The data integrity requirements themselves have actually not changed. They’ve always been the same, as long as the regulations that govern medical devices, finished pharmaceuticals, biopharmaceuticals, and all other commodities regulated by the health authorities such as the U.S. FDA have been in place, because fundamentally in the regulations, data needs to be able to be fully reconstructed and fully evaluated to provide objective evidence of the conduct of scientific work. So the requirements themselves haven’t changed. What has changed, in my experience, is our understanding of how to apply those requirements to the current choices that we’re making it.

A common example is this is that many individuals understood that original records, when the records were paper, needed to be reviewed, and that if someone made a cross out on a paper, the reviewer would also need to look at the cross out, to evaluate if that had an impact on the overall decision making with regard to that data set that was on the piece of paper. What was not well understood is that when computers were implemented in the digital experience platform (DXP) regulated industry, as far back as the 1970s and 1980s, those computerized systems, even the less sophisticated ones, generate electronic data sets that are, in fact, the original records.

Equally not well understood is that those original records that are electronic need the same requirements that have historically applied to paper, which is that they need to be retained in a manner that is complete. They need to be subject to review by a second person, because that second person is looking at what the person who generated the data did in the electronic system. Then the reviewer also needs to be able to look at the crossed-out text in the electronic data sets, which many computer system developers refer to as computer generated audit trails, that help reconstruct who did what, when, and why.


I think the majority of the focus currently on data integrity has to do what I refer to as “blind spots,” where we made a choice, but our control strategy was outdated and didn’t really help us govern the choice that we were making. So, we’re trying to catch up and undo these blind spots, so that we can gain some of the efficiency and effectiveness with regard to the choices that we’re making, such as the use of computerized systems, but also so that, at the end of the day, the most important thing is, obviously, our patients on the receiving end of what we do.
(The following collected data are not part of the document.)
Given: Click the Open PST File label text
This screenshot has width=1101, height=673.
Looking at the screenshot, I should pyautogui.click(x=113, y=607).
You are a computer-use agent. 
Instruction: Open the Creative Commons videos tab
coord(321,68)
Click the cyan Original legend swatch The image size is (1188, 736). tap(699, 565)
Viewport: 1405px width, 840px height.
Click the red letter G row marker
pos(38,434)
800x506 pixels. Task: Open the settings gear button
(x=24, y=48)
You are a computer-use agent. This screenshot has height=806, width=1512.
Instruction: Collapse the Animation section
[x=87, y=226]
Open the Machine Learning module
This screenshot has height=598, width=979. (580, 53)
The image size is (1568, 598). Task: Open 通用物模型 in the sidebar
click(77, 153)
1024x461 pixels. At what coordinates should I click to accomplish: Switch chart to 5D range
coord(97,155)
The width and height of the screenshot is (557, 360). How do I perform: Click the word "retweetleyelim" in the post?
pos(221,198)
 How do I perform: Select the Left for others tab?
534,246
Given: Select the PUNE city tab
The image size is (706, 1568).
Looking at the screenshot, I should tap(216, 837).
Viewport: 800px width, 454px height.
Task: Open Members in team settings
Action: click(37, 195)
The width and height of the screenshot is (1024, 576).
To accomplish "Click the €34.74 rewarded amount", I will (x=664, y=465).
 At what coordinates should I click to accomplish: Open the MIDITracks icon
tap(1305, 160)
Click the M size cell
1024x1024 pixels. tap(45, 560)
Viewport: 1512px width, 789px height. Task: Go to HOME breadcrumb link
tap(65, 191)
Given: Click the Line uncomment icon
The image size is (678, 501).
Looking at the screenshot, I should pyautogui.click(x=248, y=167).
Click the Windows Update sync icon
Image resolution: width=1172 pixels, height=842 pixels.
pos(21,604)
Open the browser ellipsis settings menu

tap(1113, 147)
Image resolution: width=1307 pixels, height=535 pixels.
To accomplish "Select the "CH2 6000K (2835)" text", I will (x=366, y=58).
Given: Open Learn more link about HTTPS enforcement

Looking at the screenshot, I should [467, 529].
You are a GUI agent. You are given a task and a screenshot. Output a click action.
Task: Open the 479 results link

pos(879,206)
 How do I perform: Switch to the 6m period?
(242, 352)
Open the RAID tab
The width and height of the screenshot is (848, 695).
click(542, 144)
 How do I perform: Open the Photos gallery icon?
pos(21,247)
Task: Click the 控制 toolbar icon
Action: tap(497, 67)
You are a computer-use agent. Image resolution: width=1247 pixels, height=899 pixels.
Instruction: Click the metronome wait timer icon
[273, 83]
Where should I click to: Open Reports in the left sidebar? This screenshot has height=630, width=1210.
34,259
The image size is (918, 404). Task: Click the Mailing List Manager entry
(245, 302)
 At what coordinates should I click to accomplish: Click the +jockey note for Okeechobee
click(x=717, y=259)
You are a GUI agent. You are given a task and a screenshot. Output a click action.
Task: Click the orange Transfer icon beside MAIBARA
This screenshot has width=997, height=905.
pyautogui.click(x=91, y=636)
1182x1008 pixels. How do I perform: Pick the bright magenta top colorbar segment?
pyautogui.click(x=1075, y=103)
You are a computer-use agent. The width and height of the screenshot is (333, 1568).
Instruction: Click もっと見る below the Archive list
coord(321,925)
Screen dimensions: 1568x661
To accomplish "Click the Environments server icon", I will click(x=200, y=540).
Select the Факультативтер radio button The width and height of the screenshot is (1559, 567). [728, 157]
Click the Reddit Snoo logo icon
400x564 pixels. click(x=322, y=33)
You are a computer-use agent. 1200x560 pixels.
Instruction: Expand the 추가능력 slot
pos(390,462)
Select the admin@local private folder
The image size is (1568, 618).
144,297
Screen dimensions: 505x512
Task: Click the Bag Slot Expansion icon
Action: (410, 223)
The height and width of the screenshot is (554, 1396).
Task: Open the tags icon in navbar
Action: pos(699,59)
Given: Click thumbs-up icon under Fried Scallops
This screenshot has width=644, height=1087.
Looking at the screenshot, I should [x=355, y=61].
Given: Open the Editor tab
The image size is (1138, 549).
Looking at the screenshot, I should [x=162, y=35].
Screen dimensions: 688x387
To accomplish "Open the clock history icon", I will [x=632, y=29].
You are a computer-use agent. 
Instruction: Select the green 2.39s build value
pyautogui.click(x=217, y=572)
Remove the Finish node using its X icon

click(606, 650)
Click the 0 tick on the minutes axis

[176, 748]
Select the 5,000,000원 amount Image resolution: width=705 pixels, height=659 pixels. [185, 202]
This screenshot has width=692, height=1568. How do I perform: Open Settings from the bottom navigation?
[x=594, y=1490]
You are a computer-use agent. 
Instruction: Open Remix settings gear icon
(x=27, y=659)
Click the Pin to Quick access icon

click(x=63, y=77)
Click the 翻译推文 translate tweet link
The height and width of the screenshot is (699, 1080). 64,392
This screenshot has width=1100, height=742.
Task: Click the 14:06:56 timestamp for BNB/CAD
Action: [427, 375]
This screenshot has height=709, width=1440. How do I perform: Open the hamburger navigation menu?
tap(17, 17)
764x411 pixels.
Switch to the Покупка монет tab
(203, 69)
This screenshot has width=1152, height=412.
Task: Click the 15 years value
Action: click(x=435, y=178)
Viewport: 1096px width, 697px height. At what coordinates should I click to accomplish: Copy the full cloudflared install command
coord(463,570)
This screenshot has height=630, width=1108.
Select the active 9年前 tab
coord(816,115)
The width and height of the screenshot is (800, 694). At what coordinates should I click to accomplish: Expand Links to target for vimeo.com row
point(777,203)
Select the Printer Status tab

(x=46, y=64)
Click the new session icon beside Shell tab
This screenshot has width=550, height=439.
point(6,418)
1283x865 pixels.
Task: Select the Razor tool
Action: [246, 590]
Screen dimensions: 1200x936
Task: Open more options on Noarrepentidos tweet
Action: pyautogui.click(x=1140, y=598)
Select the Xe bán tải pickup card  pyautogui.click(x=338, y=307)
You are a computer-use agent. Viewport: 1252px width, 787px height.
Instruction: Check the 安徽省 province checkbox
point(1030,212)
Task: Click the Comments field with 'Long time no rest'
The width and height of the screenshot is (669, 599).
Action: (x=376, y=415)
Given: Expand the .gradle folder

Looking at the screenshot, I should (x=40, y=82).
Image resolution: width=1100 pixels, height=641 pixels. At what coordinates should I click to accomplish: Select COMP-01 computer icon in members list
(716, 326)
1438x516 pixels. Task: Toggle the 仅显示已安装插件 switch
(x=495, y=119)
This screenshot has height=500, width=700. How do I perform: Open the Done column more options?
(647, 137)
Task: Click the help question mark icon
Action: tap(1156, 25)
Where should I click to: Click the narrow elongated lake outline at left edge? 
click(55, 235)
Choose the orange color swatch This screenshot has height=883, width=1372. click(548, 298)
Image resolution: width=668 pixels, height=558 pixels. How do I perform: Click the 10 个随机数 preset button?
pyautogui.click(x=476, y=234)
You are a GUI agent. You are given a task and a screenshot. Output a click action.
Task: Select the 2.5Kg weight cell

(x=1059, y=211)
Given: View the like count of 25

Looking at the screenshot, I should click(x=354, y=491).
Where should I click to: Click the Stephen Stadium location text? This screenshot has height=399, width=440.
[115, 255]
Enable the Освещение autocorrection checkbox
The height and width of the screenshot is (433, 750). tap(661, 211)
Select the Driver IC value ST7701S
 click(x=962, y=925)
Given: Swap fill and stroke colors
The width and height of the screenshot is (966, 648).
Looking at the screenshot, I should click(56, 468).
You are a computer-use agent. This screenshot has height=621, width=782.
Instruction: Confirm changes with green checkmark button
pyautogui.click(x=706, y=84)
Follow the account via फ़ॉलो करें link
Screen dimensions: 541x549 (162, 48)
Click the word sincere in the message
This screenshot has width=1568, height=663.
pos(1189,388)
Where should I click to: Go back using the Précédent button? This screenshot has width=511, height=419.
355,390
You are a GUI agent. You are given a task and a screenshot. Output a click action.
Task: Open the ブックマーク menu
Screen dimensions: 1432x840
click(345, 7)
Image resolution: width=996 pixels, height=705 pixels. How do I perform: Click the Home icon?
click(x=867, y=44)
We want to be able to make better and better decisions, because those affect our patients.

One of the most curious questions that I get with regard to data integrity is “Can you give me a checklist? Just give me a checklist, and if I fill it out, I will know everything I need to know about data integrity.” While that question, I believe, is coming from a good place, it reflects a lack of understanding about the nature of data integrity and data integrity requirements, because to understand data integrity, I think you have think in a holistic way. You have to think using quality risk management principles, you have to think using critical thinking skills, and you really have to say, “I need to take my existing quality systems and my processes and control strategy, and I have to update and modernize them to make these requirements integral to everything that I do that is currently governed by my existing quality system.”

So asking to be given a checklist for data integrity is equivalent to saying, “just give me a checklist for GMP, and if I fill it all out at the end of that process, I’ll be GMP compliant.” Anyone who’s an experienced professional in any of the “Good Practice” (GxP) regulated industries knows that you can’t just get a checklist and at the end of that process understand what to do. Data integrity is a similar concept because it has many moving parts, and it requires a holistic quality risk management approach.

This interview has been lightly edited for style and space.